Coseismic uplift along convergent margins drives rapid coastal progradation, yet its short-term morpho-stratigraphic response remains poorly documented at human timescales. Here we integrate four complementary high-resolution proxies: satellite-derived shorelines, multi-temporal mapping of the seaward dune vegetation line (SVDL), ground-penetrating radar stratigraphy, and UAV–LiDAR topographic surveys to reconstruct 15 years of post-seismic coastal evolution at Laraquete–Horcones Beach following the 2010 Mw 8.8 Maule earthquake. Pre-seismic records confirm a sediment-starved coast lacking long-term progradation. The earthquake produced an instantaneous shoreline advance of 25 ± 4.9 m, followed by sustained post-seismic SVDL progradation of 45–48 m. This distance closely matches the mean inter-ridge spacing of the adjacent Holocene Laraquete–Carampangue strandplain (48.9 m). GPR data reveal a replicable prograding beach–berm stratigraphic succession (PBF→BBF), locally capped by an aeolian drape, with abrupt landward signal attenuation indicating rapid coastal abandonment and subaerial stabilization. By integrating short-term morphodynamics with subsurface stratigraphy, these results provide the first multi-proxy observational evidence consistent with repeated coseismic uplift driving Holocene strandplain construction along sediment-limited convergent margins, supporting this mechanism as a first-order control in sediment-starved convergent settings. Coseismic uplift thus functions as a recurring tectonic buffer, temporarily offsetting sediment deficits and interseismic subsidence, with implications for coastal resilience under sea-level rise.

DOI

https://doi.org/10.31223/X5HR3S

Subjects

Earth Sciences, Geomorphology, Physical and Environmental Geography, Tectonics and Structure

Keywords

Coseismic uplift, post-seismic progradation, strandplain, beach-ridge formation

Dates

Published: 2026-06-08 16:15

Last Updated: 2026-06-08 16:15

License

CC BY Attribution 4.0 International

Additional Metadata

Data Availability:
The CoastSat toolkit used for satellite-derived shoreline extraction is publicly available at https://github.com/kvos/CoastSat.
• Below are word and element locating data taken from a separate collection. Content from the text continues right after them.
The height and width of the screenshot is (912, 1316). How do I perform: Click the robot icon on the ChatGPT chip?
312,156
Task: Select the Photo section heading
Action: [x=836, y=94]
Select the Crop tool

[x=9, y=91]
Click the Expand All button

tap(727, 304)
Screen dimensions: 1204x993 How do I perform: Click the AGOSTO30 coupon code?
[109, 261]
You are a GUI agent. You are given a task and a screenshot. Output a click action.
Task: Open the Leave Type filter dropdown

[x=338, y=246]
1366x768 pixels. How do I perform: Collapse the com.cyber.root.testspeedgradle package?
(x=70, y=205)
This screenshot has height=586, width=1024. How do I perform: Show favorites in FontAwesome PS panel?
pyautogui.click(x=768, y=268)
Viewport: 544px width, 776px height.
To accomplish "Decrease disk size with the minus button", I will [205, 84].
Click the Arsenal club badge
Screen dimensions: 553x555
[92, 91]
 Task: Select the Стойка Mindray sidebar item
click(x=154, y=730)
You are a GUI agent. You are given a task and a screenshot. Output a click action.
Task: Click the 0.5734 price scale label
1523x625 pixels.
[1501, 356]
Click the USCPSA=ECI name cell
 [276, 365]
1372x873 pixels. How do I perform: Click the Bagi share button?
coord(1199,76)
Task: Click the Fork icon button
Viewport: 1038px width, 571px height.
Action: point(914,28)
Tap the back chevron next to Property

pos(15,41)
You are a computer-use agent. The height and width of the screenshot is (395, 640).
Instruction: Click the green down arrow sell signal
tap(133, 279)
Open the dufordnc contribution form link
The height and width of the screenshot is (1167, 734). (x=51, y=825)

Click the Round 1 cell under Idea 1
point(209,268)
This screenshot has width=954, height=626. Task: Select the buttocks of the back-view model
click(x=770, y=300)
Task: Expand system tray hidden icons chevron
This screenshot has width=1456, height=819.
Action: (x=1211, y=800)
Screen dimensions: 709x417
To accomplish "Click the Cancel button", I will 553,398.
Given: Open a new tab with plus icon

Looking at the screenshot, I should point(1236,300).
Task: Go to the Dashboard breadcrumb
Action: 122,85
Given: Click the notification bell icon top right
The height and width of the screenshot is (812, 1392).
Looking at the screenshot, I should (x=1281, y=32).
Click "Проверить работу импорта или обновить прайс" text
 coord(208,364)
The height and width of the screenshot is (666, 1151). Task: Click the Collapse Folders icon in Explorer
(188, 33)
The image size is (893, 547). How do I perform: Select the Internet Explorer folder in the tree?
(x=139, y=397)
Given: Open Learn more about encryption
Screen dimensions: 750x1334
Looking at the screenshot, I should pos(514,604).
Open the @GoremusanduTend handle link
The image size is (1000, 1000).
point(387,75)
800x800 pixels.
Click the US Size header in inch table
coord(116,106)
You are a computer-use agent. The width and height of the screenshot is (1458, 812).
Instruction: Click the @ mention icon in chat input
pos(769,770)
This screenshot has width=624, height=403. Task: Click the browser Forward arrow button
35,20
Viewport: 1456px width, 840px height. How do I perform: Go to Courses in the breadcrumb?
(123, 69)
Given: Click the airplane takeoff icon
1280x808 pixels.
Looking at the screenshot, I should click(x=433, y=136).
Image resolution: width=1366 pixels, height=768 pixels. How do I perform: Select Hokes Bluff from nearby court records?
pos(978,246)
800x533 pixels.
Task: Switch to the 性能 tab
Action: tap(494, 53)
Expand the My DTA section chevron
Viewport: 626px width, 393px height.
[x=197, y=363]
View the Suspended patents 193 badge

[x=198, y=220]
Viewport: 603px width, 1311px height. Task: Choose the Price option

Landsat and Sentinel-2 imagery are accessible through Google Earth Engine (https://earthengine.google.com). The LiDAR DTM was acquired by Digimapas Chile and provided by Forestal Arauco under a research license and is not publicly available. All other datasets generated during this study — including multi-temporal SVDL vectors, CoastSat-derived shoreline time series, inter-ridge spacing measurements, shoreline change statistics, GPS vertical displacement series, bootstrap analysis script, and associated summary tables — are openly available in Zenodo at https://doi.org/10.5281/zenodo.20089893. The Google Earth Engine script used for MSAVI2 and EVI2 time-series analysis (Supplementary Material S.1) is available from the corresponding author upon reasonable request. UAV-derived topographic products are also available from the corresponding author upon reasonable request.